▸ **Task to complete**: Setting aside any pictures, reproduce the data exactly.

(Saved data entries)

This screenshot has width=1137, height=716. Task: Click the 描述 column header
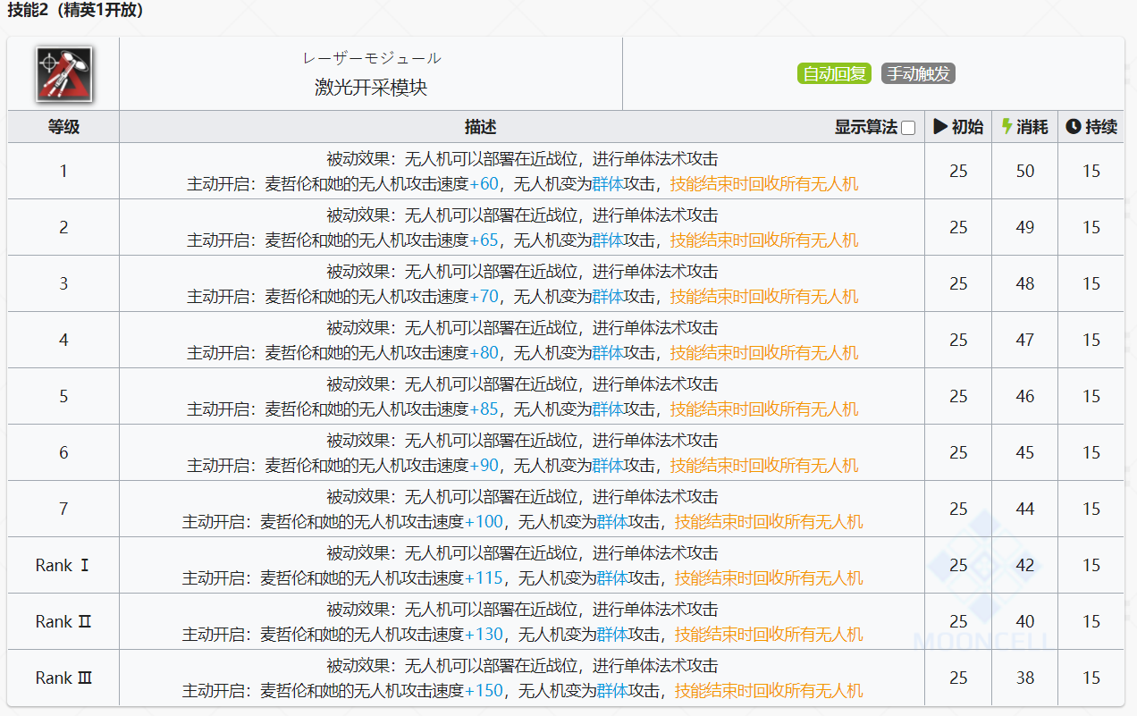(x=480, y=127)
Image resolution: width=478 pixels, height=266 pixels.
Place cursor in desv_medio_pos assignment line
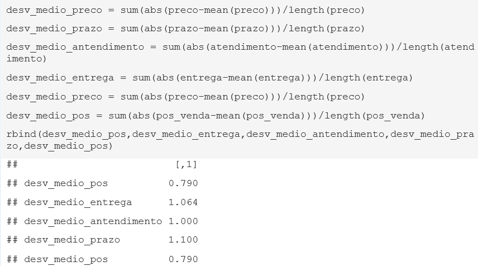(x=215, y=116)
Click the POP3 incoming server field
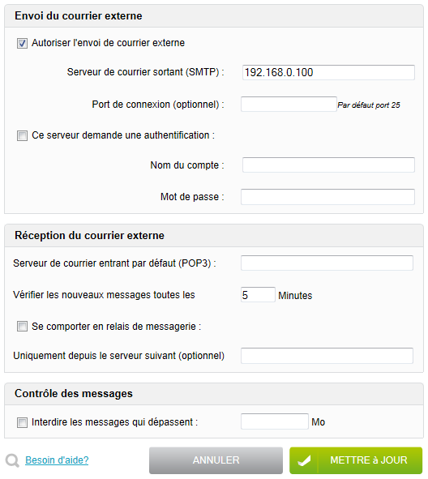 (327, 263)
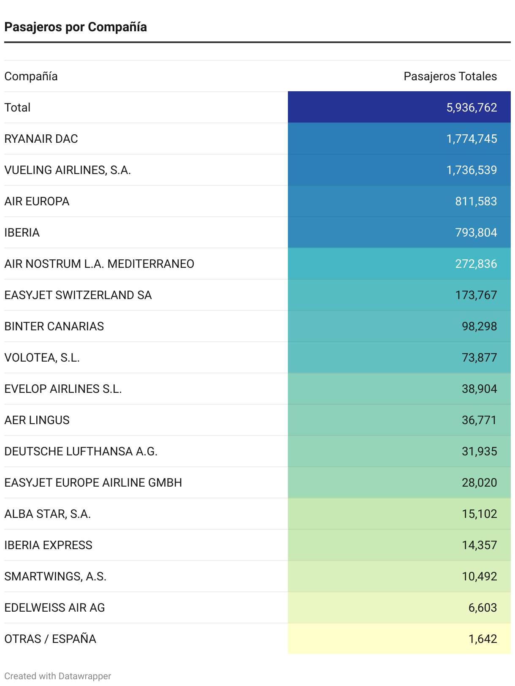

▸ **Written answer**:
This screenshot has width=1137, height=716. Task: Click the 描述 column header
(x=480, y=127)
Image resolution: width=478 pixels, height=266 pixels.
Place cursor in desv_medio_pos assignment line
(x=215, y=116)
Click the POP3 incoming server field
 (327, 263)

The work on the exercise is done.